BUNDESGESETZBLATT
FÜR DIE REPUBLIK ÖSTERREICH

Jahrgang 2008

Ausgegeben am 12. September 2008

Teil römisch zwei

321. Verordnung:

Grundrechtsbeschwerdekosten-Verordnung – GRBKV

321. Verordnung der Bundesministerin für Justiz über die Höhe der Beschwerdekosten nach dem Grundrechtsbeschwerde-Gesetz (Grundrechtsbeschwerdekosten-Verordnung – GRBKV)

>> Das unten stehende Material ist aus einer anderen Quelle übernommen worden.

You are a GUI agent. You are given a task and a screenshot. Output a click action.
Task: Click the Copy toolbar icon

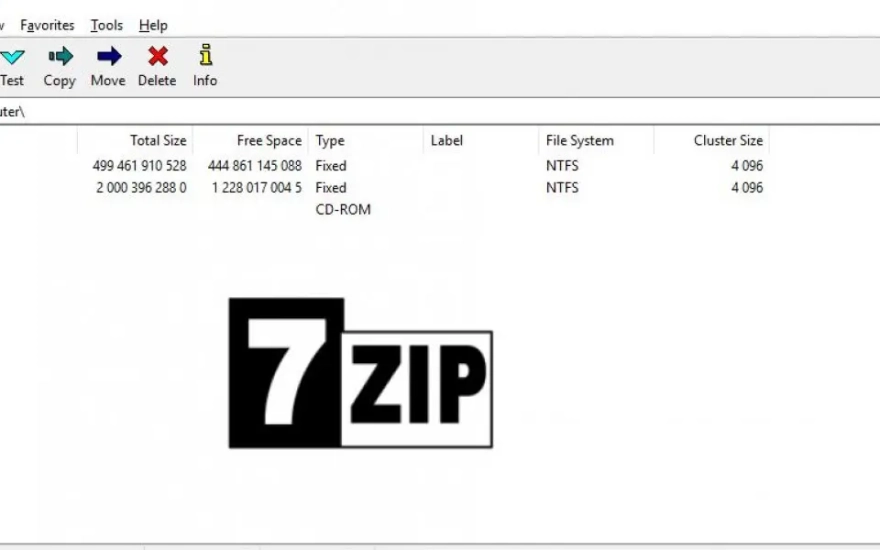click(x=60, y=56)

Auf Grund des Paragraph 9, des Grundrechtsbeschwerde-Gesetzes (GRBG), Bundesgesetzblatt Nr. 864 aus 1992,, wird verordnet:

Paragraph eins,

Die Höhe der Beschwerdekosten, deren Ersatz dem Bund vom Obersten Gerichtshof in einem stattgebenden Erkenntnis nach Paragraph 8, GRBG aufzuerlegen ist, wird einschließlich der Barauslagen mit dem Pauschbetrag von 800 Euro, zuzüglich der darauf entfallenden Umsatzsteuer, festgesetzt.

Paragraph 2,

  1. Absatz eins,(1) Diese Verordnung tritt mit 1. Oktober 2008 in Kraft. Sie ist auf Grundrechtsbeschwerden anzuwenden, die nach dem 30. September 2008 eingebracht werden.
  2. Absatz 2,Mit dem Inkrafttreten dieser Verordnung tritt die Verordnung des Bundesministers für Justiz über die Höhe der Beschwerdekosten nach dem Grundrechtsbeschwerde-Gesetz, Bundesgesetzblatt Teil 2, Nr. 309 aus 2003,, außer Kraft. Sie ist jedoch auf Grundrechtsbeschwerden, die vor dem 1. Oktober 2008 eingebracht worden sind, weiterhin anzuwenden.